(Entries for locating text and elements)
____________

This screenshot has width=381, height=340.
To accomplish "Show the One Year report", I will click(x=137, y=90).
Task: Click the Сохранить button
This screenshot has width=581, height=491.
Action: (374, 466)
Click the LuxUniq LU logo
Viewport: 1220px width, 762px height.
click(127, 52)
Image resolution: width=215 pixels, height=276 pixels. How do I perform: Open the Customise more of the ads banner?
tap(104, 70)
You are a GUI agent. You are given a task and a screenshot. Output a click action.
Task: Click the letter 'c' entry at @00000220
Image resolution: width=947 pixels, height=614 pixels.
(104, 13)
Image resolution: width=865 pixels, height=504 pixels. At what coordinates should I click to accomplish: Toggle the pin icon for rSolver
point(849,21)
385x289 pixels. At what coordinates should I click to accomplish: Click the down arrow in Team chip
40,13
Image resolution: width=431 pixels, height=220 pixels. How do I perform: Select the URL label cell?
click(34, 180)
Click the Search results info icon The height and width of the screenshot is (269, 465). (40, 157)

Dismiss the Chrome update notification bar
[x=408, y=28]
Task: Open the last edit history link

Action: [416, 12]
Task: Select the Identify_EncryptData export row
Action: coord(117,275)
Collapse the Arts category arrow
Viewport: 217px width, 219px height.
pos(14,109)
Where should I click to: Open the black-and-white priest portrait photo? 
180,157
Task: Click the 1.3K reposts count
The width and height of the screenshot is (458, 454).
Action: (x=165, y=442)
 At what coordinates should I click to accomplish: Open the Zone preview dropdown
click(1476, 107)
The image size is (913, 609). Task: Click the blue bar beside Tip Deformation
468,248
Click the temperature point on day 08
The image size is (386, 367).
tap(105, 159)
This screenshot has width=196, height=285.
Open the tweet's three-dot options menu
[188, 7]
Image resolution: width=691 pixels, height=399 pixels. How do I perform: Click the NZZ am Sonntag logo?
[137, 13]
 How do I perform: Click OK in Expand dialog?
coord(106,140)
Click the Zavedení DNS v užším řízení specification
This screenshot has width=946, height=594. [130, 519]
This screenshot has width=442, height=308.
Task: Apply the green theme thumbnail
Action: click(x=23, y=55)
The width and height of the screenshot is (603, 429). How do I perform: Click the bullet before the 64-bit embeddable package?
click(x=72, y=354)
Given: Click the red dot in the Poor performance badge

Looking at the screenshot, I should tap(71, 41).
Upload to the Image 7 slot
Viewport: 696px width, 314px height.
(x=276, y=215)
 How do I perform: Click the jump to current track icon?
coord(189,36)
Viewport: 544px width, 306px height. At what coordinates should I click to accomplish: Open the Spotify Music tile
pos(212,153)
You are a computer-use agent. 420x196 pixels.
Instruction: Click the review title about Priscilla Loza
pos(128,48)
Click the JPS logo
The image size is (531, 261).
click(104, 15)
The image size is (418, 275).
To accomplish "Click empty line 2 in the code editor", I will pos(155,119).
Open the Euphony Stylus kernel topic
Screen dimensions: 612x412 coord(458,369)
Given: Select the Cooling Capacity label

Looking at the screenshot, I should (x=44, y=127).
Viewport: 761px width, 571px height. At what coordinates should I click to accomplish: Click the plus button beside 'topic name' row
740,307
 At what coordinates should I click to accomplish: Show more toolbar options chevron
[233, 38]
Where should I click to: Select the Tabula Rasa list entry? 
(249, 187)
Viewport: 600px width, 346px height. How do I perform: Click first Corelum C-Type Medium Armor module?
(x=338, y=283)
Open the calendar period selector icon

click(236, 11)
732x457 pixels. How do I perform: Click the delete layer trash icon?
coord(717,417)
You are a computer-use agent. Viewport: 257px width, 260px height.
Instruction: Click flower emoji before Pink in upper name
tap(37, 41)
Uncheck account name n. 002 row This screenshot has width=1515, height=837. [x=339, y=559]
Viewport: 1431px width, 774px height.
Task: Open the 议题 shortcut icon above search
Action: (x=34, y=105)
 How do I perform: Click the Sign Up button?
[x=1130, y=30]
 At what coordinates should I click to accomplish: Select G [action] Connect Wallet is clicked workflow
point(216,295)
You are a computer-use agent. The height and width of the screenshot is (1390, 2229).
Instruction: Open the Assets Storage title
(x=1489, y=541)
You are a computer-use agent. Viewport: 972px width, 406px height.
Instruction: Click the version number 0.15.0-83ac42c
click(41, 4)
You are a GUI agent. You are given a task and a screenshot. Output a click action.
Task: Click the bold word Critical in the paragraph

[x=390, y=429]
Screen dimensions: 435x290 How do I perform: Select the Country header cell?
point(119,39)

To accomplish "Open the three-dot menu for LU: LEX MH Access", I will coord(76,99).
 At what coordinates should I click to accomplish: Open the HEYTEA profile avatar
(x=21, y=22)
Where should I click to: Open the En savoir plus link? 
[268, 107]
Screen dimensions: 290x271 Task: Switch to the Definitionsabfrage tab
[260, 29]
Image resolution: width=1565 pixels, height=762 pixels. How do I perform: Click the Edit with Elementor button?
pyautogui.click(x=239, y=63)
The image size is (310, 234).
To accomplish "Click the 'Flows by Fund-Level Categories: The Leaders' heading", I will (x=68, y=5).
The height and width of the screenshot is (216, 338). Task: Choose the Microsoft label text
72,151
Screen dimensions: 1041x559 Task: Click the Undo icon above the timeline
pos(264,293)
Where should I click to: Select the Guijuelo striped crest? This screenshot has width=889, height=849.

____________

* Objective
Reproduce all of the entries, substituting "Screenshot size" for "Image resolution" wherever it occurs and leaving everything else unchanged.

* Task result
This screenshot has width=381, height=340.
To accomplish "Show the One Year report", I will click(x=137, y=90).
Task: Click the Сохранить button
This screenshot has width=581, height=491.
Action: (374, 466)
Click the LuxUniq LU logo
Viewport: 1220px width, 762px height.
click(127, 52)
Screenshot size: width=215 pixels, height=276 pixels. How do I perform: Open the Customise more of the ads banner?
tap(104, 70)
You are a GUI agent. You are given a task and a screenshot. Output a click action.
Task: Click the letter 'c' entry at @00000220
Screenshot size: width=947 pixels, height=614 pixels.
(104, 13)
Screenshot size: width=865 pixels, height=504 pixels. At what coordinates should I click to accomplish: Toggle the pin icon for rSolver
point(849,21)
385x289 pixels. At what coordinates should I click to accomplish: Click the down arrow in Team chip
40,13
Screenshot size: width=431 pixels, height=220 pixels. How do I perform: Select the URL label cell?
click(34, 180)
Click the Search results info icon The height and width of the screenshot is (269, 465). (40, 157)

Dismiss the Chrome update notification bar
[x=408, y=28]
Task: Open the last edit history link

Action: [416, 12]
Task: Select the Identify_EncryptData export row
Action: coord(117,275)
Collapse the Arts category arrow
Viewport: 217px width, 219px height.
pos(14,109)
Where should I click to: Open the black-and-white priest portrait photo? 
180,157
Task: Click the 1.3K reposts count
The width and height of the screenshot is (458, 454).
Action: (x=165, y=442)
 At what coordinates should I click to accomplish: Open the Zone preview dropdown
click(1476, 107)
The image size is (913, 609). Task: Click the blue bar beside Tip Deformation
468,248
Click the temperature point on day 08
The image size is (386, 367).
tap(105, 159)
This screenshot has width=196, height=285.
Open the tweet's three-dot options menu
[188, 7]
Screenshot size: width=691 pixels, height=399 pixels. How do I perform: Click the NZZ am Sonntag logo?
[137, 13]
 How do I perform: Click OK in Expand dialog?
coord(106,140)
Click the Zavedení DNS v užším řízení specification
This screenshot has width=946, height=594. [130, 519]
This screenshot has width=442, height=308.
Task: Apply the green theme thumbnail
Action: click(x=23, y=55)
The width and height of the screenshot is (603, 429). How do I perform: Click the bullet before the 64-bit embeddable package?
click(x=72, y=354)
Given: Click the red dot in the Poor performance badge

Looking at the screenshot, I should tap(71, 41).
Upload to the Image 7 slot
Viewport: 696px width, 314px height.
(x=276, y=215)
 How do I perform: Click the jump to current track icon?
coord(189,36)
Viewport: 544px width, 306px height. At what coordinates should I click to accomplish: Open the Spotify Music tile
pos(212,153)
You are a computer-use agent. 420x196 pixels.
Instruction: Click the review title about Priscilla Loza
pos(128,48)
Click the JPS logo
The image size is (531, 261).
click(104, 15)
The image size is (418, 275).
To accomplish "Click empty line 2 in the code editor", I will pos(155,119).
Open the Euphony Stylus kernel topic
Screen dimensions: 612x412 coord(458,369)
Given: Select the Cooling Capacity label

Looking at the screenshot, I should (x=44, y=127).
Viewport: 761px width, 571px height. At what coordinates should I click to accomplish: Click the plus button beside 'topic name' row
740,307
 At what coordinates should I click to accomplish: Show more toolbar options chevron
[233, 38]
Where should I click to: Select the Tabula Rasa list entry? 
(249, 187)
Viewport: 600px width, 346px height. How do I perform: Click first Corelum C-Type Medium Armor module?
(x=338, y=283)
Open the calendar period selector icon

click(236, 11)
732x457 pixels. How do I perform: Click the delete layer trash icon?
coord(717,417)
You are a computer-use agent. Viewport: 257px width, 260px height.
Instruction: Click flower emoji before Pink in upper name
tap(37, 41)
Uncheck account name n. 002 row This screenshot has width=1515, height=837. [x=339, y=559]
Viewport: 1431px width, 774px height.
Task: Open the 议题 shortcut icon above search
Action: (x=34, y=105)
 How do I perform: Click the Sign Up button?
[x=1130, y=30]
 At what coordinates should I click to accomplish: Select G [action] Connect Wallet is clicked workflow
point(216,295)
You are a computer-use agent. The height and width of the screenshot is (1390, 2229).
Instruction: Open the Assets Storage title
(x=1489, y=541)
You are a computer-use agent. Viewport: 972px width, 406px height.
Instruction: Click the version number 0.15.0-83ac42c
click(41, 4)
You are a GUI agent. You are given a task and a screenshot. Output a click action.
Task: Click the bold word Critical in the paragraph

[x=390, y=429]
Screen dimensions: 435x290 How do I perform: Select the Country header cell?
point(119,39)

To accomplish "Open the three-dot menu for LU: LEX MH Access", I will coord(76,99).
 At what coordinates should I click to accomplish: Open the HEYTEA profile avatar
(x=21, y=22)
Where should I click to: Open the En savoir plus link? 
[268, 107]
Screen dimensions: 290x271 Task: Switch to the Definitionsabfrage tab
[260, 29]
Screenshot size: width=1565 pixels, height=762 pixels. How do I perform: Click the Edit with Elementor button?
pyautogui.click(x=239, y=63)
The image size is (310, 234).
To accomplish "Click the 'Flows by Fund-Level Categories: The Leaders' heading", I will (x=68, y=5).
The height and width of the screenshot is (216, 338). Task: Choose the Microsoft label text
72,151
Screen dimensions: 1041x559 Task: Click the Undo icon above the timeline
pos(264,293)
Where should I click to: Select the Guijuelo striped crest? This screenshot has width=889, height=849.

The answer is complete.